⟨

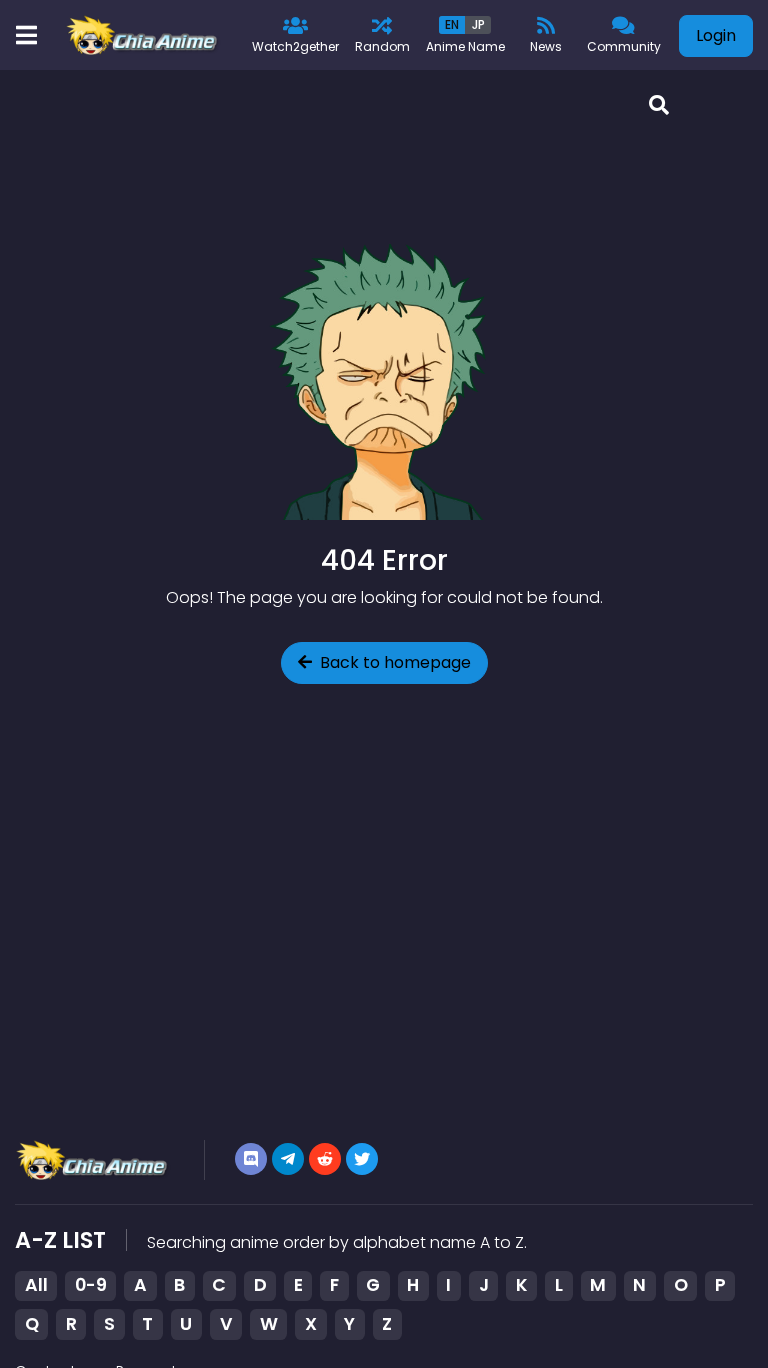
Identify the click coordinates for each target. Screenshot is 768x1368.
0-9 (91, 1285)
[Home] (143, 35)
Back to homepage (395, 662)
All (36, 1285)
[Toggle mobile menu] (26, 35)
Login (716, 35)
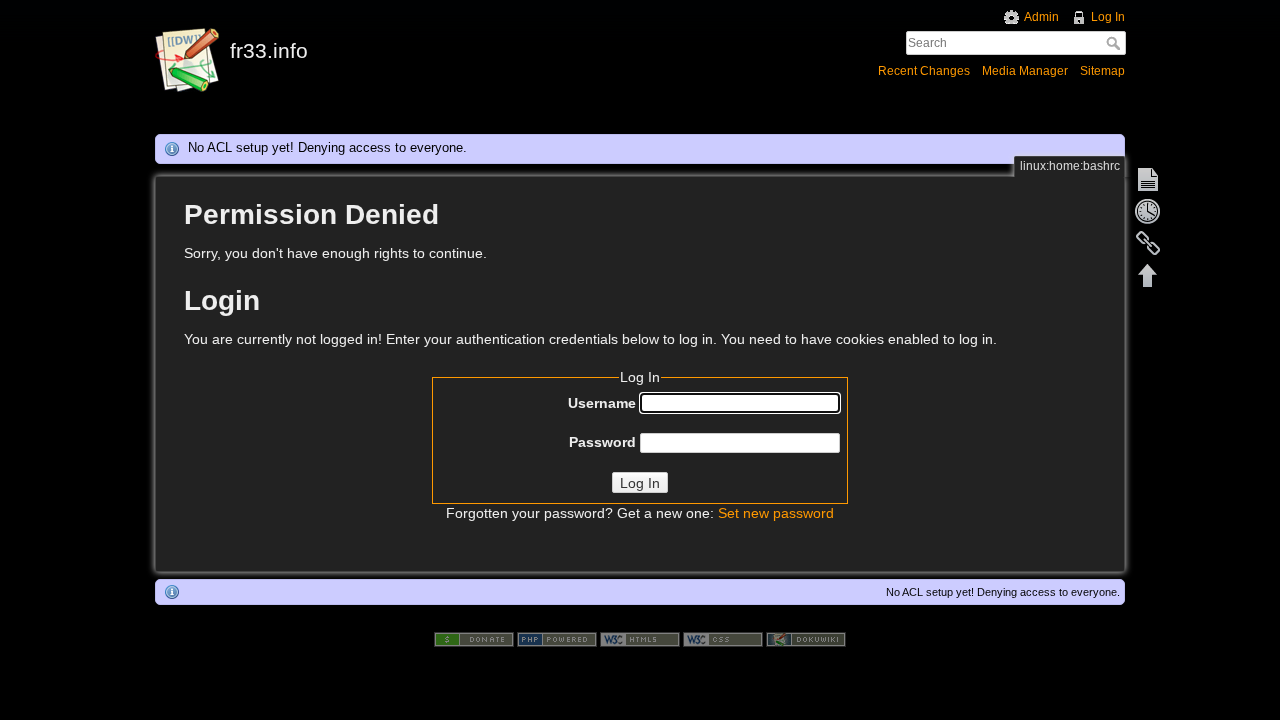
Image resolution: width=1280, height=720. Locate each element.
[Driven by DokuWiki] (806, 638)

⟩

Word for word, set down the lines from the line with "Back to homepage (395, 662)" through the last line of the entries, and nothing else; the pictures stay out.

Back to homepage (395, 662)
All (36, 1285)
[Toggle mobile menu] (26, 35)
Login (716, 35)
Image resolution: width=1280, height=720. Locate each element.
[Driven by DokuWiki] (806, 638)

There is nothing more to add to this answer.